### MATERIAL PROVIDED
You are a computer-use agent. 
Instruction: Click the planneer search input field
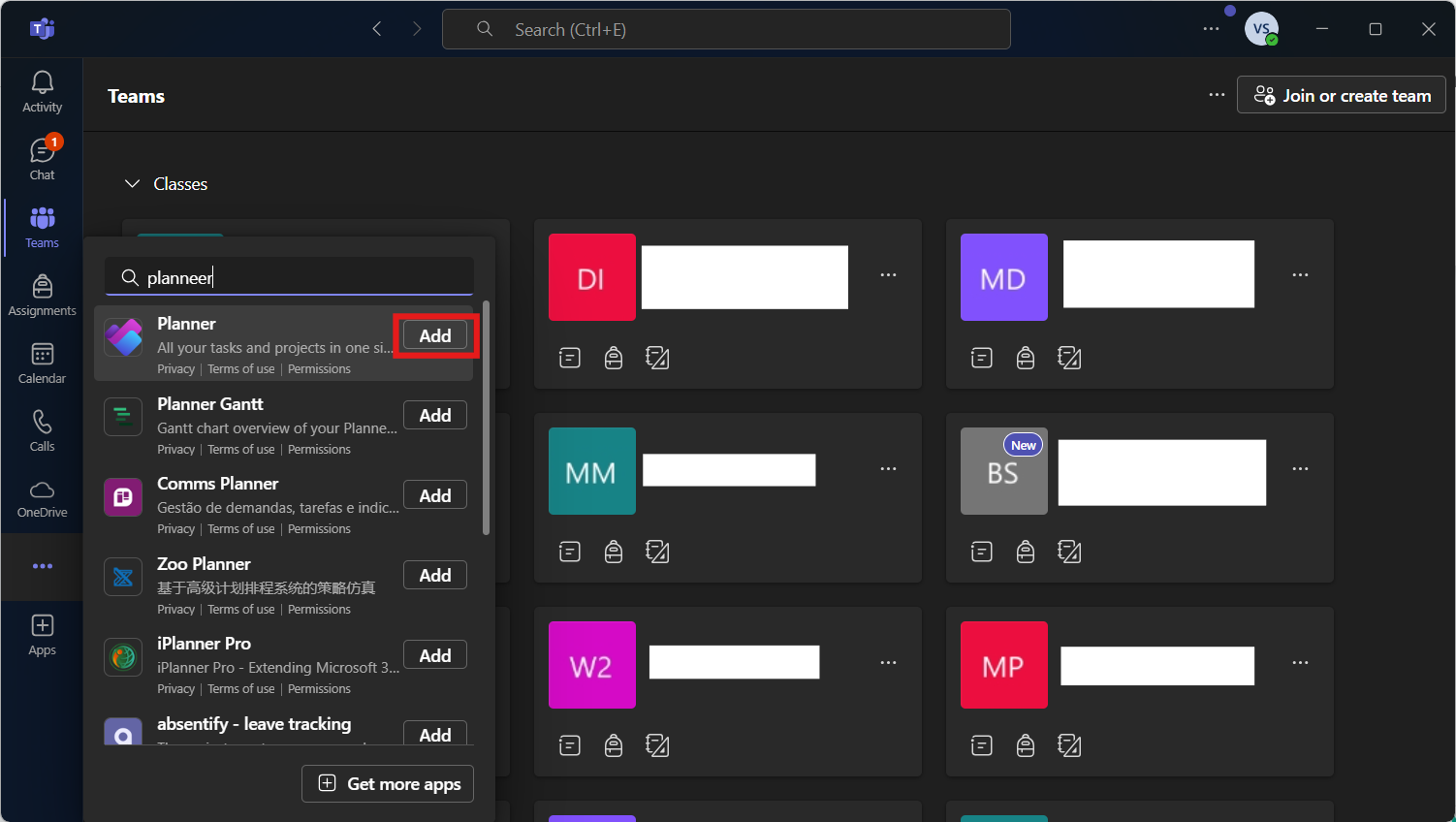coord(289,277)
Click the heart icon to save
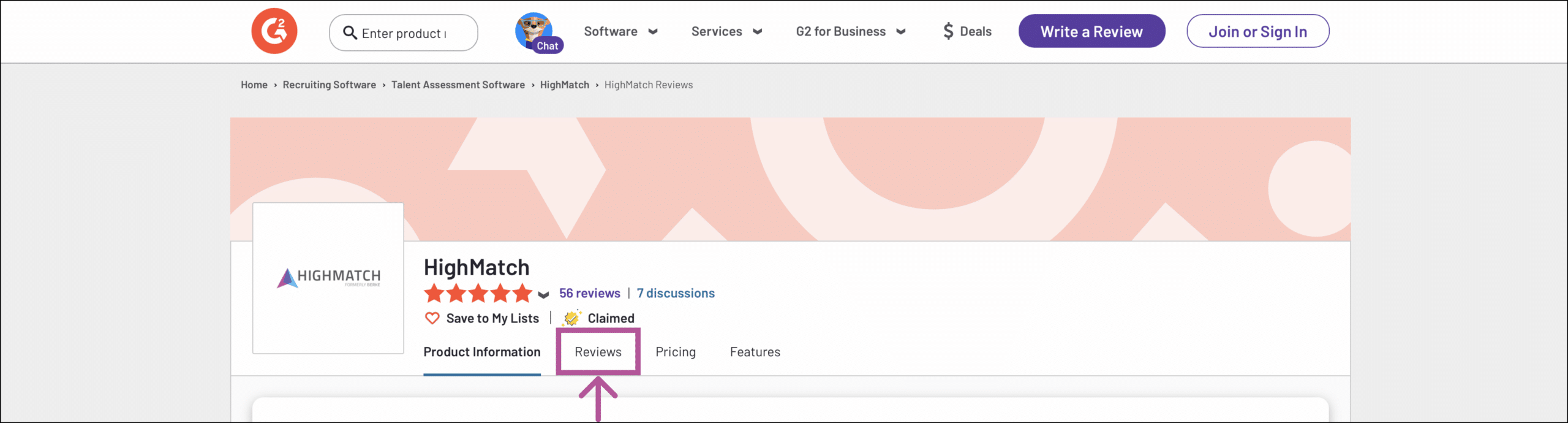This screenshot has height=423, width=1568. 432,318
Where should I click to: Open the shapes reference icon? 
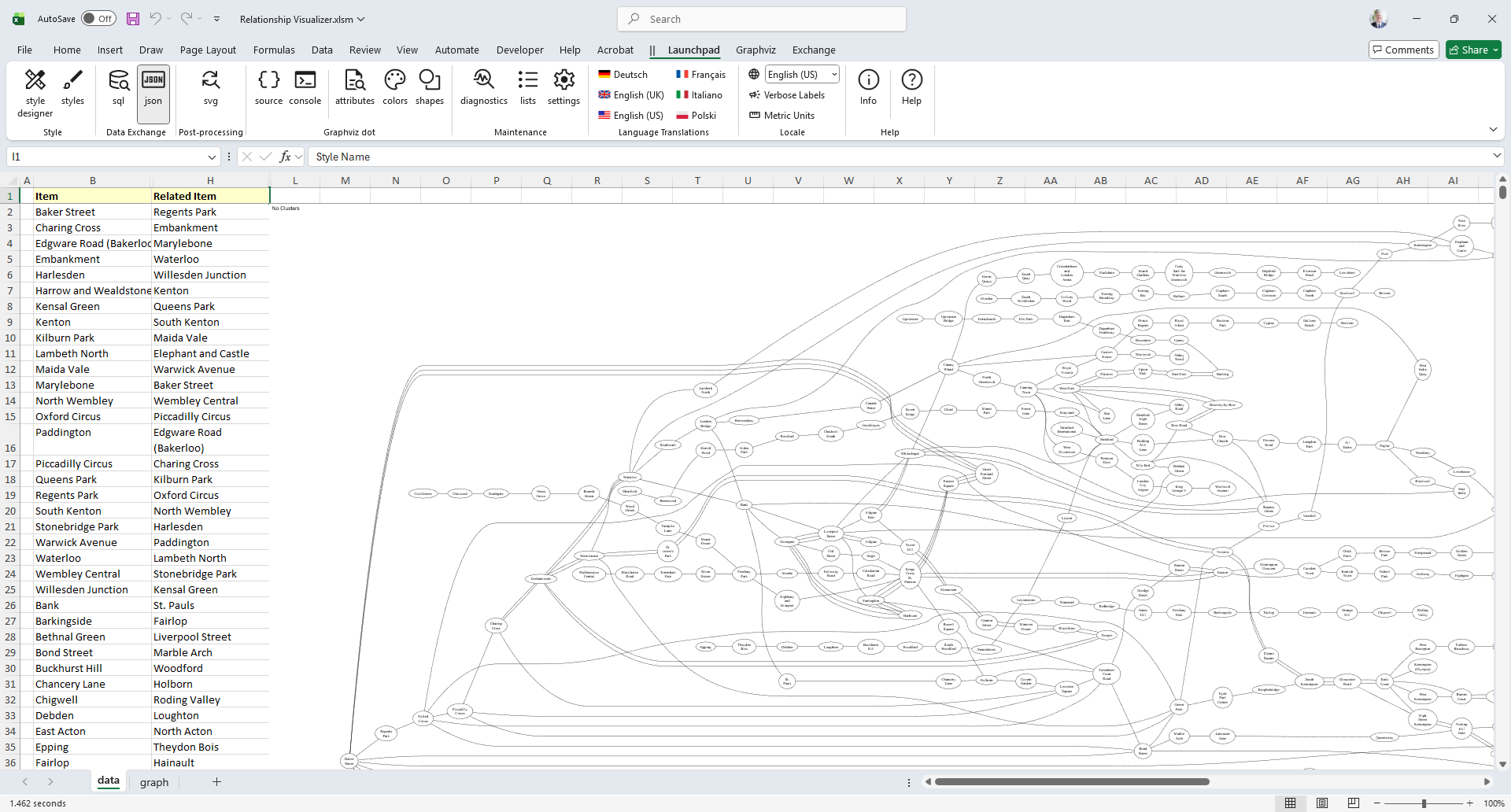430,87
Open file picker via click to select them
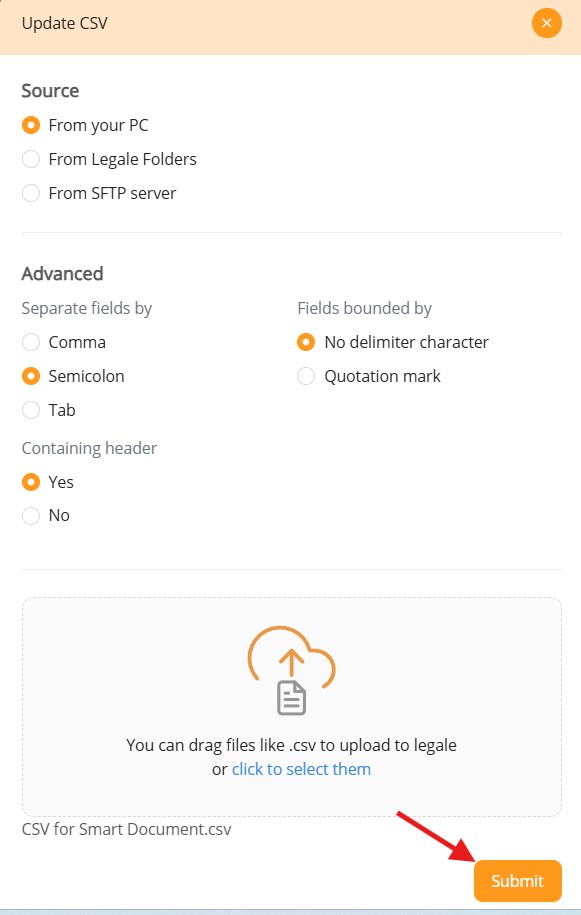Viewport: 581px width, 915px height. 301,769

### REQUIRED ACTION
Could you reproduce the listing above word for word while leaving out its pictures?

### RESULT OF THE TASK
You are a computer-use agent. 
Instruction: Click the planneer search input field
coord(289,277)
Click the heart icon to save
This screenshot has height=423, width=1568. 432,318
Where should I click to: Open the shapes reference icon? 
430,87
Open file picker via click to select them
Viewport: 581px width, 915px height. 301,769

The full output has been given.